Sigamos lutando, até que tenhamos
conquistado nossa liberdade e que não precisemos mais da Parada da
Diversidade para afirmar a nossa disposição de lutar por nossos
direitos fundamentais: o direito inalienável de ser quem e o quê
somos, sem termos nossos corpos vilipendiados somente pelo fato de
sermos seres humanos que amamos pessoas, independentemente de gênero,
raça, cor, orientação sexual, origem....
4 comentários:
Conheci o Gatho ainda no Rio durante o 1°EGBHO (Encontro dos Grupos Homossexuais do Brasil)promovido pelo jornal Lampião da Esquina, é não tem como não me empolgar lembrando de uma época em que fazíamos militância durante uma situação muito opressora, com bombas explodindo bancas de jornais,na OAB do Rio, no 1° de Maio no Riocentro, é nossas caixas postais se enchiam de ameaças aterradoras.Mesmo assim realizamos o 1°EBHO (Encontro Brasileiro de Homossexuais)na ABI(Associação Brasileira de Imprensa)aberto ao público e apesar dos temores de ataques foi um sucesso e ganhamos forças para realizarmos o 2° Encontro em São Paulo que contou com a participação de novos grupos formados à partir daquele rebú do 1° e também da participação na 32° SBPC na UERJ onde fomos debater e exigir a retirada do artigo 302.0 da OMS que tratava homossexualidade como doença.

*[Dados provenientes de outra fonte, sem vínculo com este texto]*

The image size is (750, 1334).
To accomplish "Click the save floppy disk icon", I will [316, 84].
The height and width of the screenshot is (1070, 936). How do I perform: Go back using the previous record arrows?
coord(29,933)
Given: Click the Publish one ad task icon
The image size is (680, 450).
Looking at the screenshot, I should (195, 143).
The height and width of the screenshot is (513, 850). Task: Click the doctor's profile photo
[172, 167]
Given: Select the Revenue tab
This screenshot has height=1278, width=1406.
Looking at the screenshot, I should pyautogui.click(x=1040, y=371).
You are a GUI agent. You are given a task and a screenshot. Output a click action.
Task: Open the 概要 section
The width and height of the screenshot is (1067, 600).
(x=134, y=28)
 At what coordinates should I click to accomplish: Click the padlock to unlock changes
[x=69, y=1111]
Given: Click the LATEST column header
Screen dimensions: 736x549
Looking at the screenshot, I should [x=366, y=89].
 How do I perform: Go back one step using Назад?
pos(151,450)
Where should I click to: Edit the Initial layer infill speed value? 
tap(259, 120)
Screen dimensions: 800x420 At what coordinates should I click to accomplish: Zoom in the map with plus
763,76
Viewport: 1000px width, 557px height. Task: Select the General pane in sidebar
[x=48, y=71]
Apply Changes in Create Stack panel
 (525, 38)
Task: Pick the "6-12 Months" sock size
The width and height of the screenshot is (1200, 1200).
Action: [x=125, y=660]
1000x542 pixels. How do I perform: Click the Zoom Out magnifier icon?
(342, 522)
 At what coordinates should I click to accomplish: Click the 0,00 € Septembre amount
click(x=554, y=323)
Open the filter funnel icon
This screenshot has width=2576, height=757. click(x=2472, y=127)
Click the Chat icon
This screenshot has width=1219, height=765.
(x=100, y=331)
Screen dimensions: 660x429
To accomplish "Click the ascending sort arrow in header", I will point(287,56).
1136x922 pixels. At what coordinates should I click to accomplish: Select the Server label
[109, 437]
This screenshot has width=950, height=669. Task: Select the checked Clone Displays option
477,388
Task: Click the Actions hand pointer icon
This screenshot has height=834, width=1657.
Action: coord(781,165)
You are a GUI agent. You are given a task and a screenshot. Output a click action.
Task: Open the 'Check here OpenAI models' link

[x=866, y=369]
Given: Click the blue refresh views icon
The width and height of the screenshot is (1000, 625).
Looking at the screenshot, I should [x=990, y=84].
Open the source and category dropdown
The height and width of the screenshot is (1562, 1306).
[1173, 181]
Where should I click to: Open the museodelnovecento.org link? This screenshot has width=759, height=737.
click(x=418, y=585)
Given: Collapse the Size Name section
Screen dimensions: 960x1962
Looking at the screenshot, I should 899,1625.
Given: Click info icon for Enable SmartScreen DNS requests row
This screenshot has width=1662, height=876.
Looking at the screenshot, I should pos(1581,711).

Em São Paulo o encontro foi na faculdade de Medicina da USP e o grande final no Teatro Ruth Escobar, aberto ao público que superlotou e ganhamos com isso mais publicidade e apoio além de atrair mais componentes para os grupos que se formaram em bairros, cidades periféricas e no interior; era difícil; a atuação conjunta toda articulada por cartas; a locomoção na época era difícil e cara, fazer um telefonema interurbano além de caríssimo expunha riscos.
Naquele tempo trabalhava com divulgação e venda de escritores da Geração Marginal, movimento literário à margem dos grandes editores e distribuidores, fazendo lançamentos pelo Nordeste de uma escritora, cheguei a Recife e Olinda onde me agreguei ao GATHO e a um gato e morei 15 anos.
O esvaziamento da atuação gay foi a AIDS, nossos amigos morriam como moscas,e o preconceito contra o " câncer gay" foi devastador e tudo que conseguimos em termos de debates em tv e rádio, imprensa etc, foi ceifado e nossa atuação passou a ser a divulgação do uso de camisinha com apoio de grupos gays dinamarqueses que doavam via Centro Pró-manter de controle de natalidade camisinha e destribuíamos quase como uma "confraria secreta".
Hoje passados 40 anos é fantástico ver a atuação e evolução do Movimento e sua abrangência.Mas há que se lembrar sempre que houve um início duro e heróico nessas bichas que deram suas caras à público e eu sinto também Junior, orgulho de fazer parte dessa história.
Hoje sou aposentado e minha militância é pela internet,e quando acho que vale a pena,como essa sua iniciativa aqui.Abraços.
Obrigado, Marco André. Belo depoimento. Vou copiá-lo e publicar no Blog do Gatho, que eu e Rinaldo criamos há uns dez anos e somente agora, depois que Rinaldo morreu por conta da Covid-19, foi que eu comecei a publicar documentos e depoimentos dos antigos "gathinhos". O meu e-mail é jcjunior@gmail.com.
Gostaria que, se possível, você me mandasse uma foto e o seu endereço eletrônico para que eu coloque quando publicar o seu depoimento.
Ok meu e-mail é marconascimento304@gmail.com
Estou à disposição p contribuir q essa memória do início do MH seja lembrado pela sua importância na sociedade e como abriu caminhos p a militância hoje.Abraço.